Patient from scenario 1 underwent OSR. Aortic wall was considerably friable necessitating prolonged inter-renal clamp for 40 minutes , blood loss was 1800ml. Revised distal end twice to land on CIA rather than the aortic bifurcation.
Day 2 Postop while in ITU and while being adequately resuscitated he remains on inotropic support with a BP 110/70 HR 130 bpm, urine output of 30 ml/hr and creatinine of 180 ummol/L (200 the day before), ABG showed ongoing metabolic acidosis with lactate 2.8 (was 2.0 the day before)
1- How to assess?
2- What do you think is the cause(s) of this clinical situation?
3- Would you request any radiological investigation at this stage based on the above? If yes then What And why?

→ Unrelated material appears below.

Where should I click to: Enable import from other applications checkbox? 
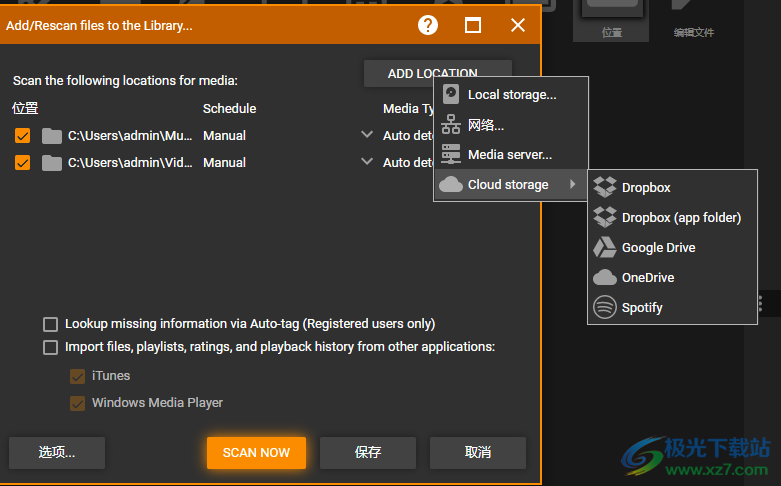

4- Patient is still intubated, Family asks about updates and prognosis, what information would you give them at this stage?
A1:
Regarding the intra op event with the post op data it seems that we have a problem in this case that would be assessed via vital signs cvp uop cbc abg kft bowel movement and sound abdominal wall laxity or rigidity
A2:
AKI bowel ishemia are the most expected complications in this situation due to prolonged interrenal clamping with blood loss and prologed time of surgery with 3 rd space loss
A3:
If bowel ischemia was suspected and other causer excluded so there would be no time for investigations specially the patient is still intubated and it is very critical to be moved and it’s recommended to be re explored asap
ct abdomen and pelvis would be helpful for bowel ishemia
PAUS and renal artery duplex might help in AKI
A4:
Everything should be discussed clearly with the relatives regarding the intra op difficulties and the expected complications according to the recent situation including the probability for re exploration for checking the bowel viability and it might need resection with stoma creation
Increasing mortality in case we delay the decision or to less extent with re expolration
A1..Based on intraoperative finding and post operative results, as we now the rate of peri-operative morbidity and mortality increases with higher levels of aortic clamping so in this patient I will keep him resuscitated in ICU with prompt care of post operative complication and for the increased urea level and decreased urine output mannitol could be beneficial together with prompt resuscitation
Daily full lab is essential to detect any deterioration
Beta blockers to reduce peri-operative cardiac risks all are crucial in that situation
A2..
I think renal ischemia and colonic ischemia are the causes of that continued un improvement of the patient despite proper resuscitation together with acidosis and elevated lactate level all increase the suspicious of bowel ischemia that require immediate management
A3..
Yes , I will ask for endoscopy to diagnose bowel is hemia and to now the level of ischemia mucosa only or the whole thickness of the wall is affected
A4..
I will discuss with them the suspected complications as AKI and bowel ischemia and bowel ischemia incidence is rare with elective repaire of AAA but when it occurs it’s mortality is high if not properly treated and that their father might need reexploration and possible bowel resection and stoma creation to save his life ,however that may carry an increased risk of graft infection
Thanks a lot for your input
I appreciate your insight of needing immediate management in such situation
Would you think endoscopy would be the ideal investigation of choice for this patient?
Would any other imaging modality (if the patient clinical condition stable enough for having imaging) could give some information and wouldn’t be invasive as endoscopy?
Would you consider further surgical intervention and if considered what is the timing and preparation including discussion with the patient and or family please?